GIVEN DATA.
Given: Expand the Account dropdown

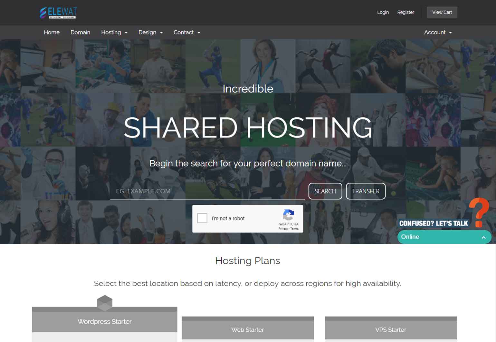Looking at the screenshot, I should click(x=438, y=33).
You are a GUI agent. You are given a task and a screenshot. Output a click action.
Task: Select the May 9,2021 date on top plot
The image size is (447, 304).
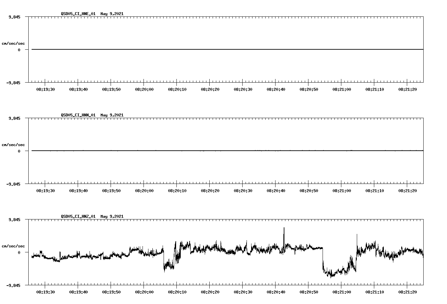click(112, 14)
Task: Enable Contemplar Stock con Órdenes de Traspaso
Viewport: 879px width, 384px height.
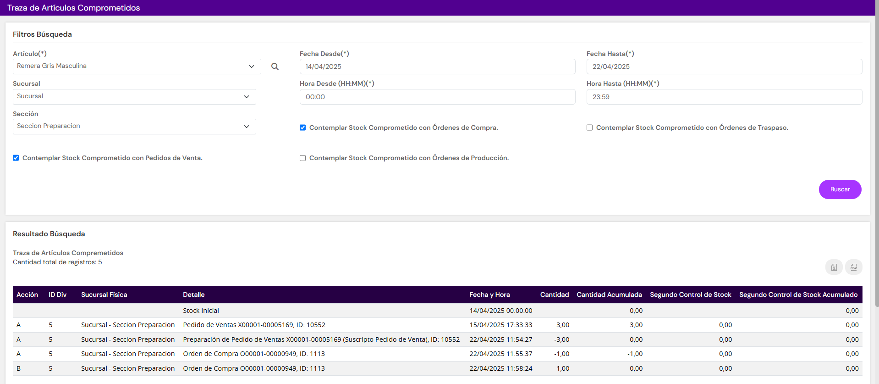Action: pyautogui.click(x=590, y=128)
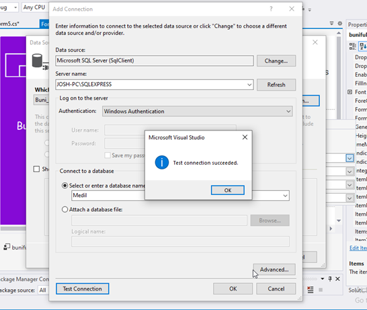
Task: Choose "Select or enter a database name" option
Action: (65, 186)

...

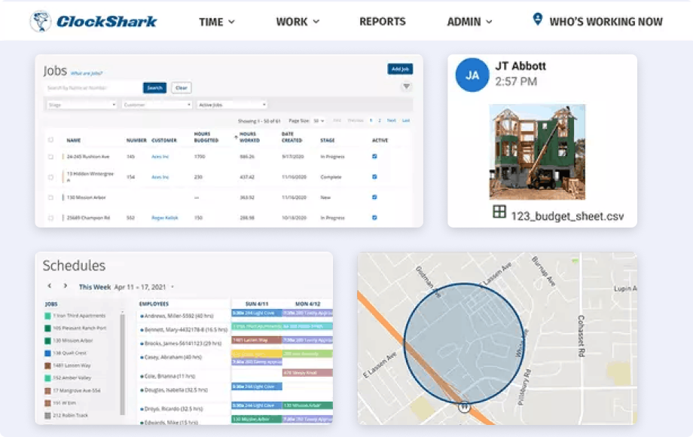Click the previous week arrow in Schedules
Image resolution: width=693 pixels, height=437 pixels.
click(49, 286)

YOUR GOAL. Looking above, find the stretch of lines that opens with the one holding "Given: Expand the Account dropdown" and closes with the one holding "Task: Enable Contemplar". Copy it exactly, pictures excluded.

YOUR RESPONSE.
Given: Expand the Account dropdown

Looking at the screenshot, I should click(x=438, y=33).
You are a GUI agent. You are given a task and a screenshot. Output a click action.
Task: Select the May 9,2021 date on top plot
The image size is (447, 304).
click(112, 14)
Task: Enable Contemplar Stock con Órdenes de Traspaso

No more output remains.